CHF: It is hard to get excited about the CHF. The Swiss National Bank (SNB) is likely to tread familiar ground at its upcoming meeting on 23 September, as recent comments from SNB Vice President Fritz Zurbruegg and Governing Board Member Andrea Maechler reaffirmed the commitment to negative interest rates (Bloomberg, 8 September 2021). As we expect the USD to modestly rebound in the month ahead, USD-CHF is also likely to go higher as well.
CAD: We expect the CAD to keep pace with a stronger USD as it closes the gap on some other “risk-on” plays. Higher oil prices saw the NOK being the best-performing G10 currency over the last month, whereas the CAD was the worst G10 performer. As such, there may be scope for the CAD to redress this imbalance. Domestically, employment and activity signals point to a strong Q3 for GDP, helped by the reopening and vaccination drive, even if the Delta variant poses downside risks. This should allow the Bank of Canada to retain an upbeat tone and probably taper its bond purchase programme at its 27 October meeting, but it is largely in the price. The outcome of the general election on 20 September will likely see little material differentiation on the fiscal front, so the CAD should not react much.

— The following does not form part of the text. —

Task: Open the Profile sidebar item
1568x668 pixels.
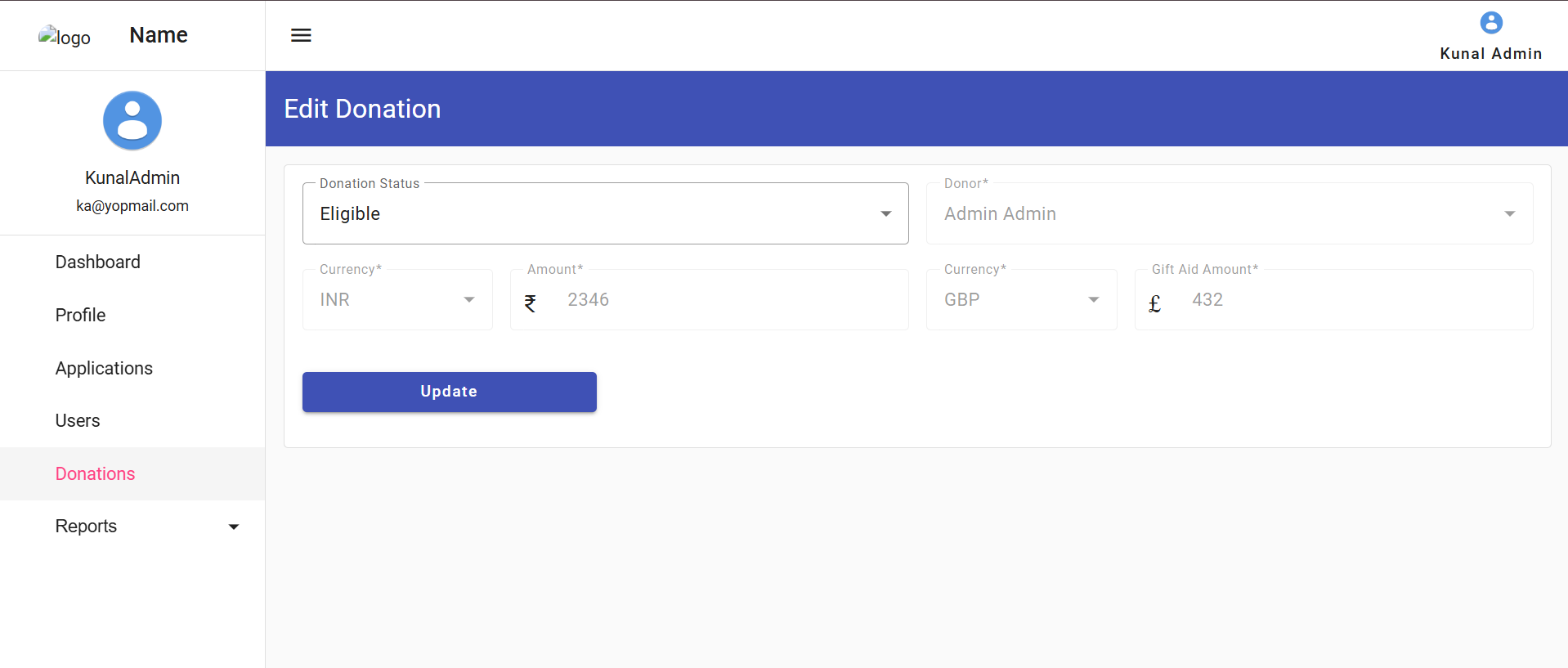Action: coord(81,316)
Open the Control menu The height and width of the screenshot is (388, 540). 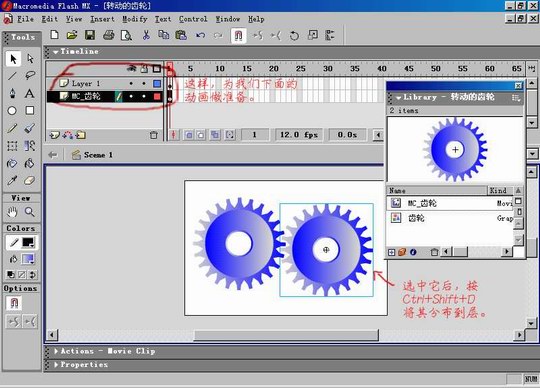(193, 19)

AUD: We expect a reversal of the recent upwards momentum in AUD-USD, given few upcoming positive catalysts and a bearish external backdrop (which we expect the USD to modestly rebound in the month ahead). Recently, the Reserve Bank of Australia (RBA) Chief Philip Lowe reaffirmed that tightening is unlikely to be due before 2024 (Bloomberg, 14 September). COVID-19 uncertainty is likely to continue to weigh on an already weak domestic economy with the RBA expecting 3Q GDP to contract by at least 2%. As such, the RBA is likely to remain dovish at its 5 October meeting. Additionally, the continued moderating China’s growth may add downward pressure to the AUD.

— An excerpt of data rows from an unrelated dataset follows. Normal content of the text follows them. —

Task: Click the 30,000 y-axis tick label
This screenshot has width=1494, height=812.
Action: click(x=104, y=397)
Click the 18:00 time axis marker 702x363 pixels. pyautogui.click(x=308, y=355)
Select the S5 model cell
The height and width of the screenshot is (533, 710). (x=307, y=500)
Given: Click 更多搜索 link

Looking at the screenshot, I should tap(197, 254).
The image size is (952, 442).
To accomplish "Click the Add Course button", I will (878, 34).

NZD: On 6 September, New Zealand announced to lift the national lockdown outside of Auckland. The Reserve Bank of New Zealand (RBNZ) Assistant Governor Hawkesby suggested the RBNZ is open to a 50bp hike at its 6 October meeting (Bloomberg, 24 August). With most of the bullish NZD domestic drivers seemingly priced in (which the rates market is pricing in a 25bp hike in October with 100% likelihood, and even ascribing a 13.6% probability to a 50bp hike (Bloomberg, 15 September)), we see NZD-USD trading sideways in the near term, unless the RBNZ were to pivot to an even more hawkish stance or the Fed was unexpectedly dovish in its upcoming September FOMC meeting. That said, the NZD should outperform the AUD, given a stronger domestic picture.